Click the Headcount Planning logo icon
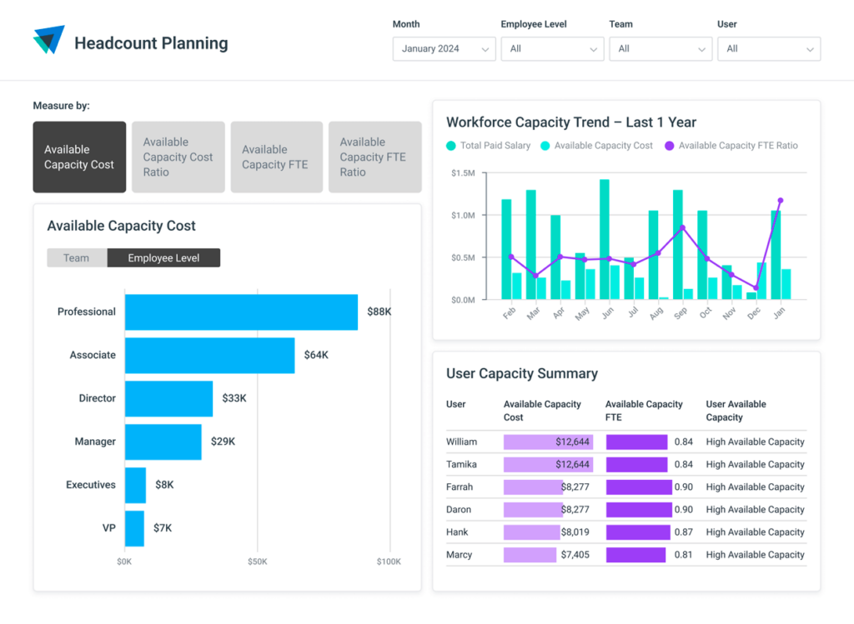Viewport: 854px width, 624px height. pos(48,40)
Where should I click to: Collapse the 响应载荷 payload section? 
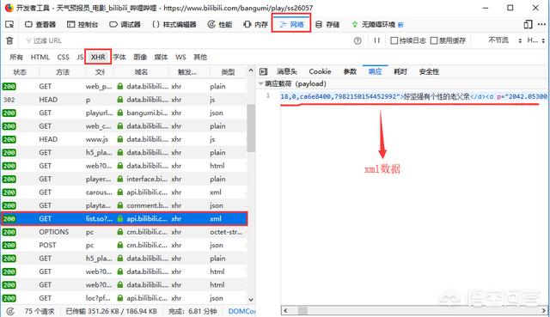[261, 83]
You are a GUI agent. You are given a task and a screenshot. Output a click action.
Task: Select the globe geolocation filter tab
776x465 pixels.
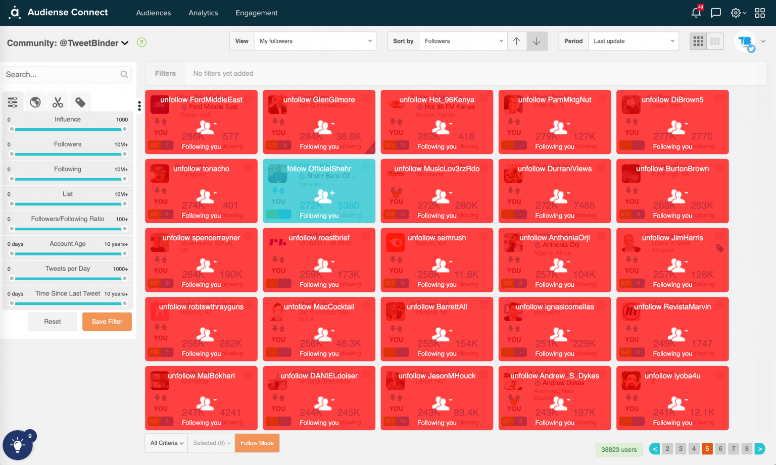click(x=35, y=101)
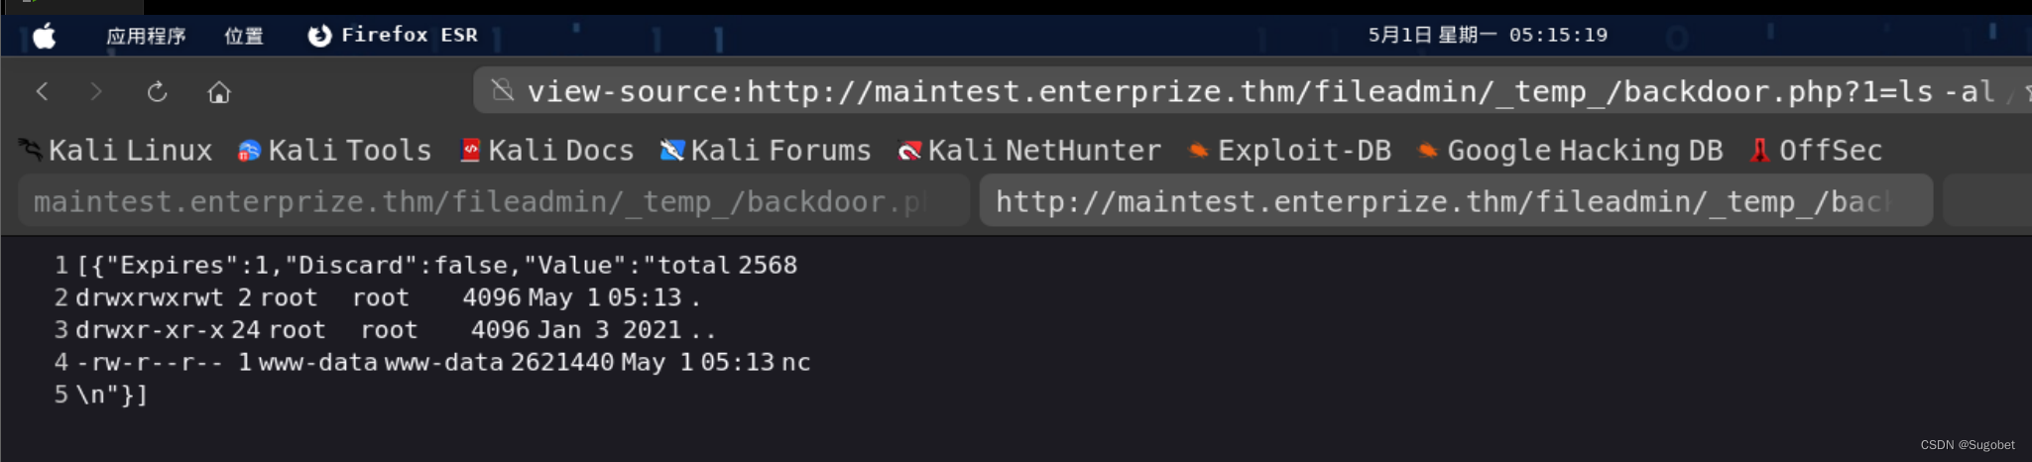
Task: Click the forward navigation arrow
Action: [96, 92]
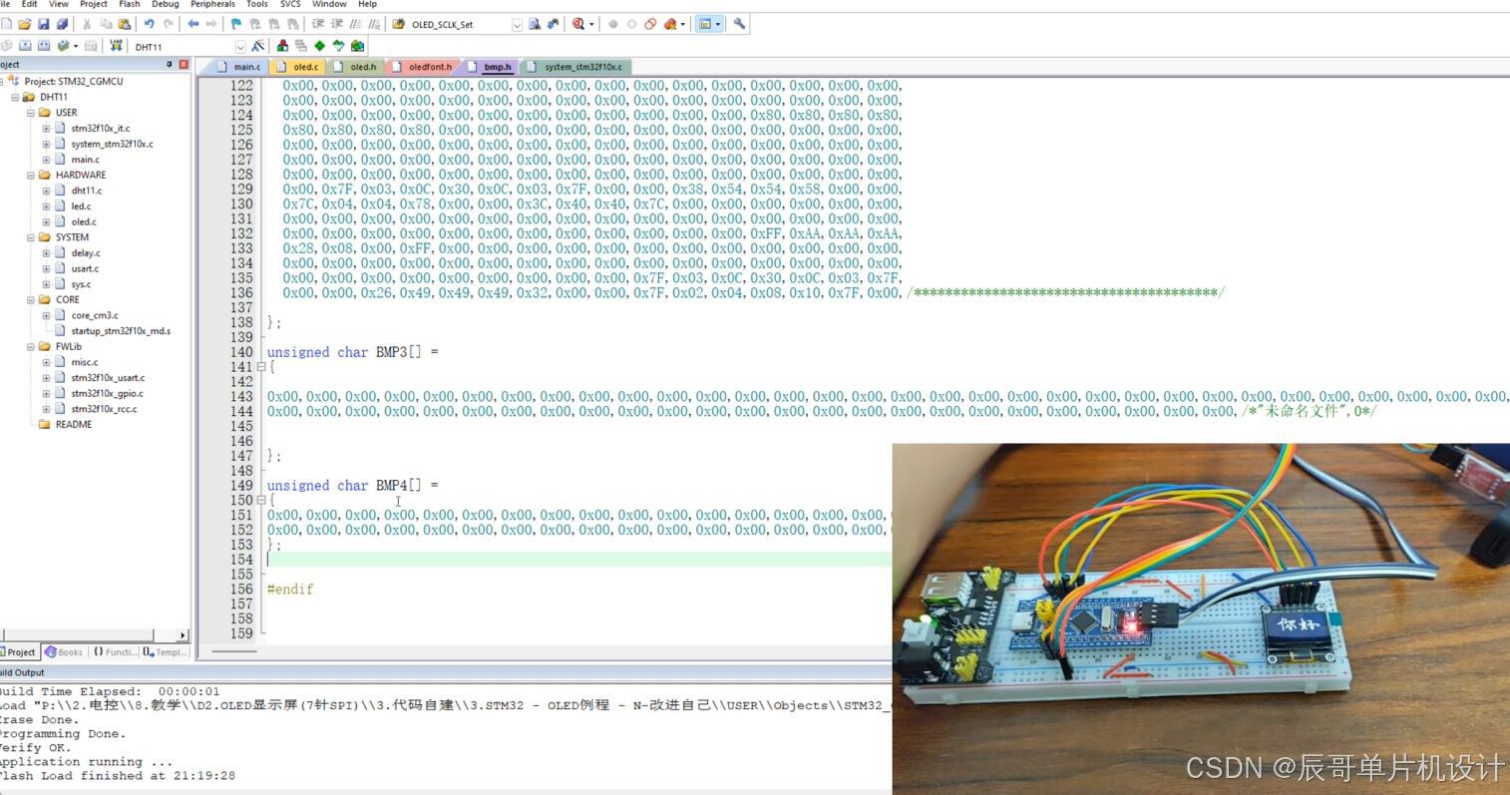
=-=-=
• [Directions for this task]: Word for word, quote the lines above. Omit the pictures.

• [Response to the exercise]:
Click the Headcount Planning logo icon
Viewport: 854px width, 624px height. pos(48,40)
Where should I click to: Collapse the 响应载荷 payload section? 
[261, 83]
You are a GUI agent. You are given a task and a screenshot. Output a click action.
Task: Select the globe geolocation filter tab
776x465 pixels.
click(x=35, y=101)
Task: Click the forward navigation arrow
Action: [96, 92]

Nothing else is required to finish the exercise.